There are a few types of funding. Amongst them, the most common one is Equity funding.
What is Equity Funding?
Your company gets money in return for the equity i.e. you sell a piece of your company to the investor.
Once you incorporate your company. You issue a net of 1,000,000 (1 Million) shares of the incorporated company.
Types of Equity funding:
Primary: Here the company gets the money to spend. Not a shareholder or Individual involved in the company.
- Company gets money
- Various stages of funding
- Pre-Seed - By Angel Investors. To get off the ground.
- Seed - By Angel Investors. To cover running operations
- Series A - Generally by VCs
- Series B - [C, D, E,…….., Z] - Generally by VCs
- Later on Institutional equity investors
Secondary: Here an individual shareholder/Promoter gets the money.
- No money gets to the company
- Company stays hush about it. No media/PR
- Mini liquidation
- Can happen at any stage
Understanding major funding stages
Pre-Seed: When you have an Idea ready and a founding team ready to go.
- Money invested in an Idea
- No team except founders
- MVP (Minimum viable product) or no product
- $50,000 - $250,000
- Friends, Family and Fools.
Why do people fail to raise Pre-Seed?
Generally, when people have an idea, they also need the skills necessary to execute it, for example, you are a personal gym trainer and have an idea for a fitness app which can have some killer new revolutionary features, but have no technical skills to make this. In this case, you will be looking for a pre-seed round to Hire engineers to make you an MVP and the thing is these engineers are costly when they are working for a salary. So angel investors to steer clear of this. So what you can do to save yourself is to get engineers willing to work for Shares of your Company rather than a salary.

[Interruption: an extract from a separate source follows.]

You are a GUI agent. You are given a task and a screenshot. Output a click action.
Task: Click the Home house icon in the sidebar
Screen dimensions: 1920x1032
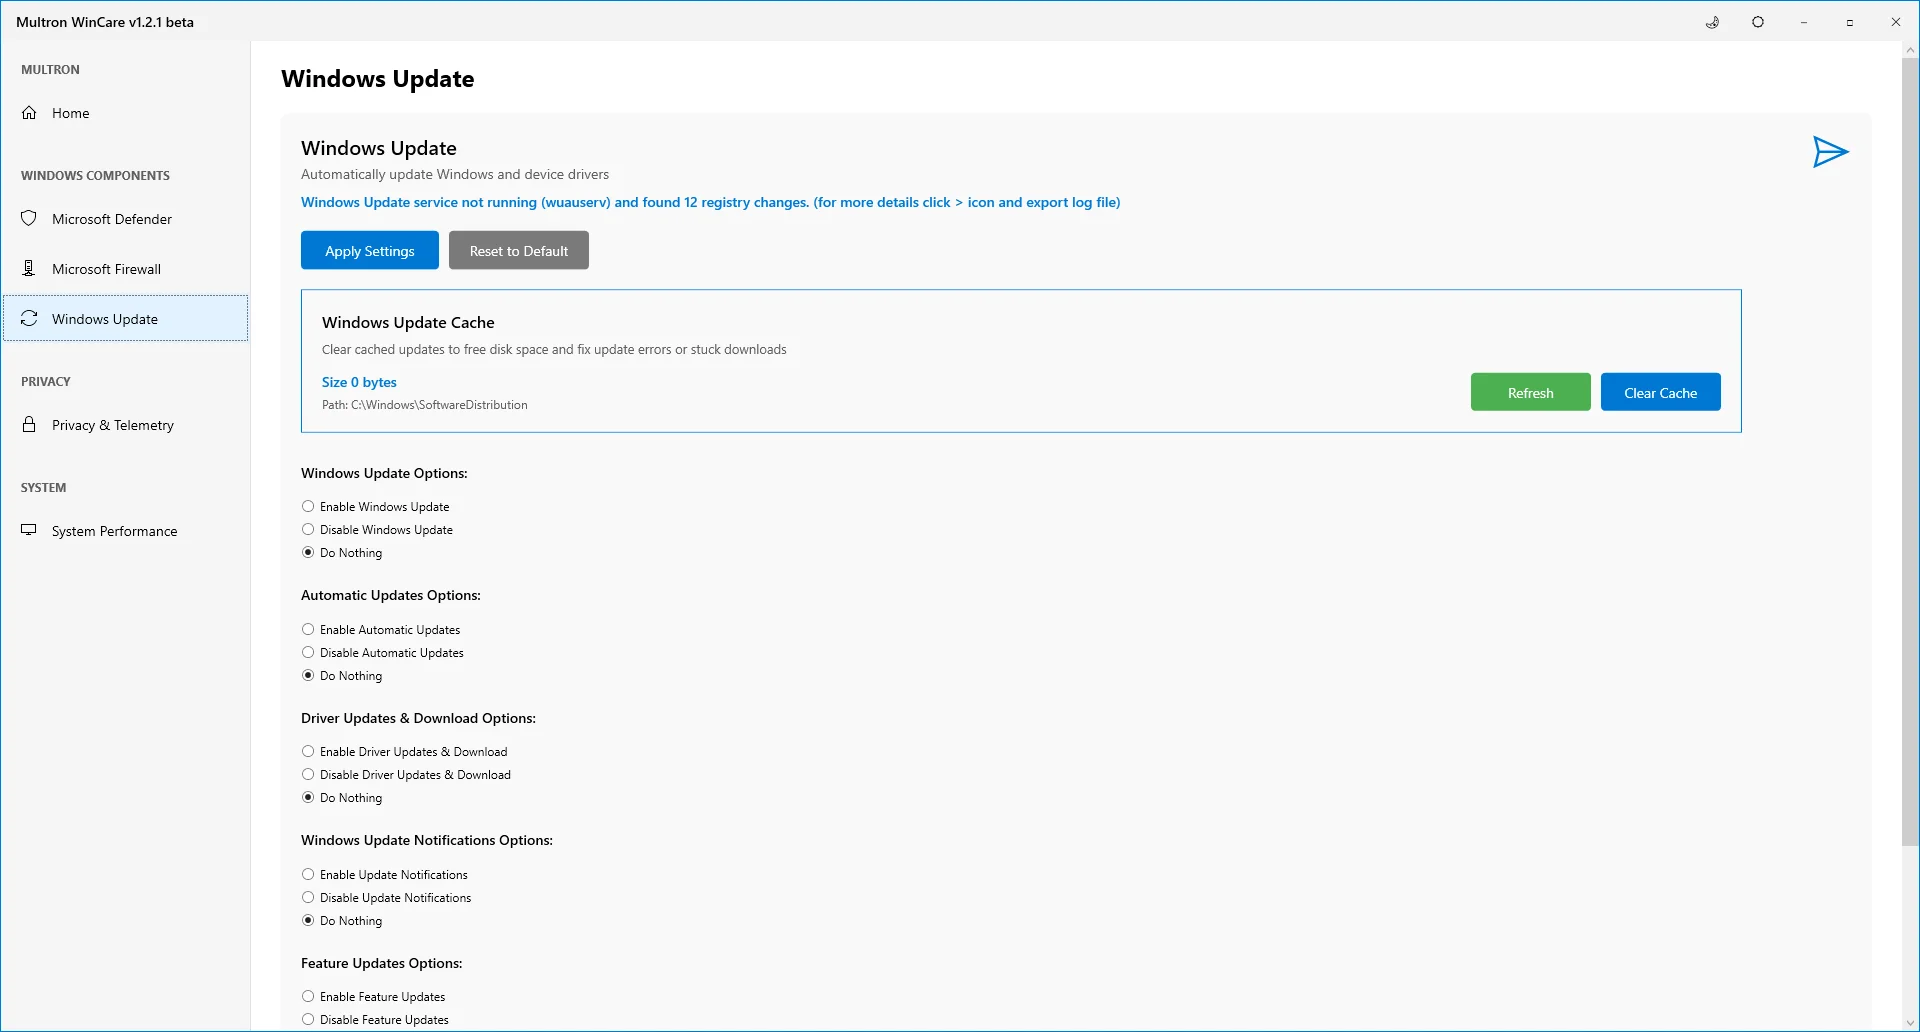tap(30, 113)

Investors play with probability and you have to prove yourself as a relatively less risky investment and the best way to portray that is to put your money where your mouth is.

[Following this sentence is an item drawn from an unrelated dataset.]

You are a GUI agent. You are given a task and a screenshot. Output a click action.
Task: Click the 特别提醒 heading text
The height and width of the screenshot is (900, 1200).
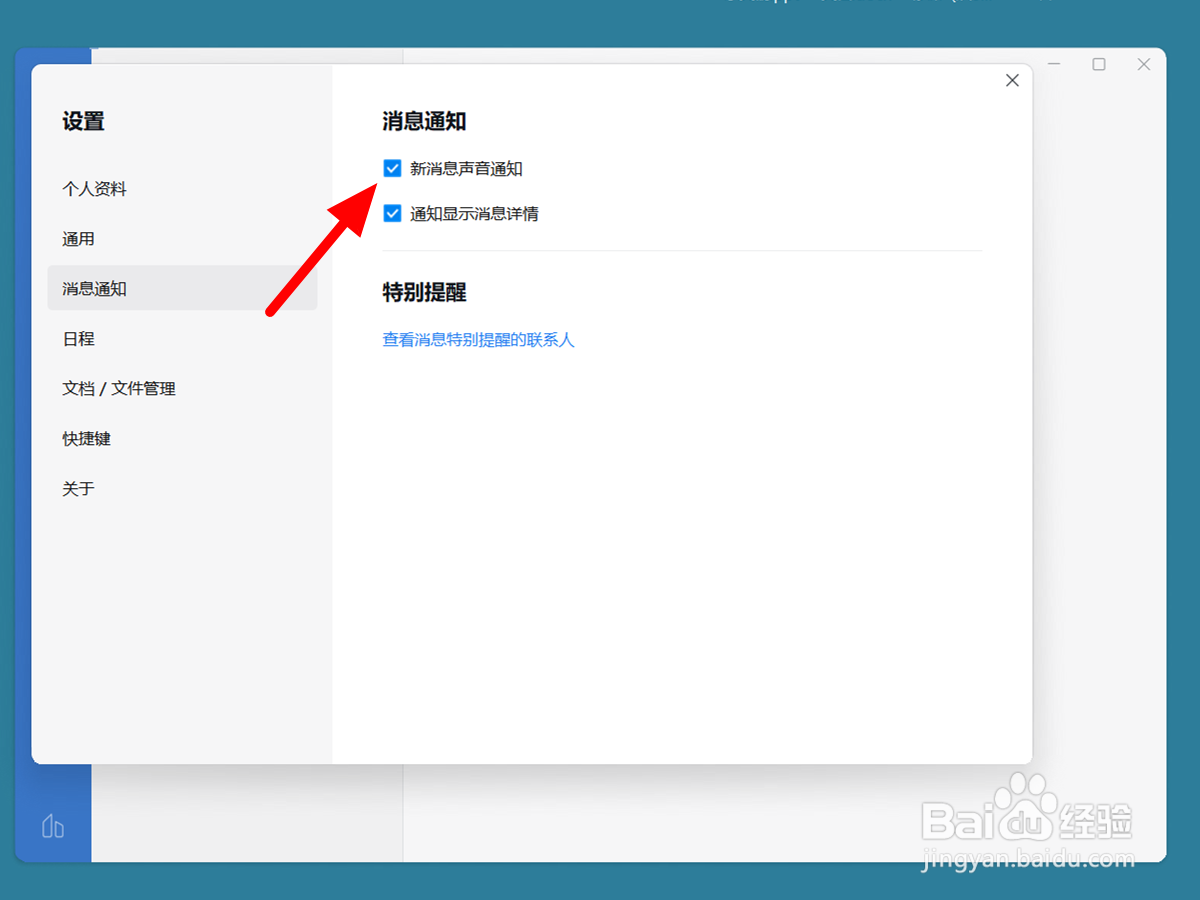(x=424, y=292)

Also when people leave their comforting jobs to live this life of struggle as an entrepreneur it shows their commitment to the idea.
Seed: This is money for you to experiment with. This is the round where you raise money to find Product Market Fit. In product market fit you try to answer a few questions. Who needs your product? How much will one pay to use your product? At what frequency will one need your product? What is the potential of your product? Once you answer all these questions you have what in the industry is known as a playbook. You use this model in your playbook to expand and grow your business.
- Have a prototype
- Some customers
- Trending upward metrics
- Small team
- Need money to build product full product
- $150,000 - $2,000,000 (serial entrepreneurs get more!)
- Angles and seed VCs
- If you have no business model and no clear way to monetize, you will need a million plus users to be even taken seriously.

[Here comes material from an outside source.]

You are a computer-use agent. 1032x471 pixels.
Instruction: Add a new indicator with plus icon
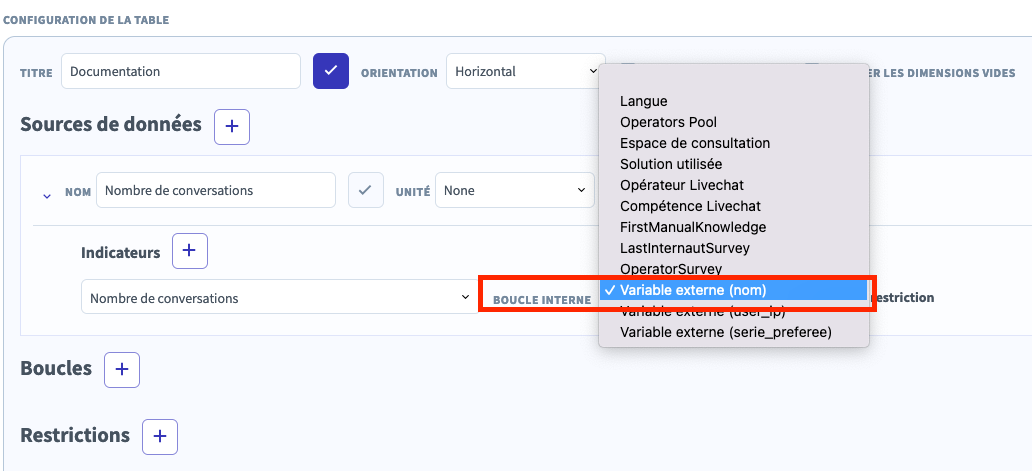click(x=190, y=251)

Series A: A template is ready. Your product has market acceptance. Market clarity.
- Fully functioning product
- Already have customers
- Revenue/Large user base
- Leadership team who can handle large money to grow
- $3,000,000 - $10,000,000
- Early growth VCs
Why, When & How of Raising money
Should you raise? Are you a venture type of business?
VCs are typically looking for companies which have the potential, ability and market fit to grow and become a $100,000,000 market cap in 8-10 years. Something founders should keep in mind is that a valuation increase means profit for the VCs but that doesn’t necessarily translate to your profit or the company. Having huge valuations is meaningless if the underlying business is not strong.
Are you willing to partner?
As you raise funding, you lose control. It is how this works.
Do you want to chase a big vision?
You only get to raise a seed round once. Choose wisely.
When to raise?
- Always have at least 6 months of runway.
- Are you ready as a company?
- You have salaries to pay. And not everyone works for stocks.
How much to raise?
- Balance between your dilution vs control
- Seed: 20% - 30% dilution
- Series A: 25% dilution
- Series B: 15% dilution
Art & Science of Valuation
Valuation of a B2B company dependent on total revenue eg. B2B SaaS companies, valuation = 5 - 15 times their revenue
For B2C companies, valuation depends upon revenue per user, market size, etc.
Reverse calculate the valuation i.e. Valuation = Money you want to raise/% of equity you want to give away.
Dilution is not always BAD. But try to keep control till at least series B.
|Label||Pre Money||Post Money|
|What you want||What they want|
- if the ask and equity are fixed.
Say an investor is ready to invest $1,000,000 and wants 10% of your company.
Pre-money means the company is valued at $10,000,000 before its money comes into the company.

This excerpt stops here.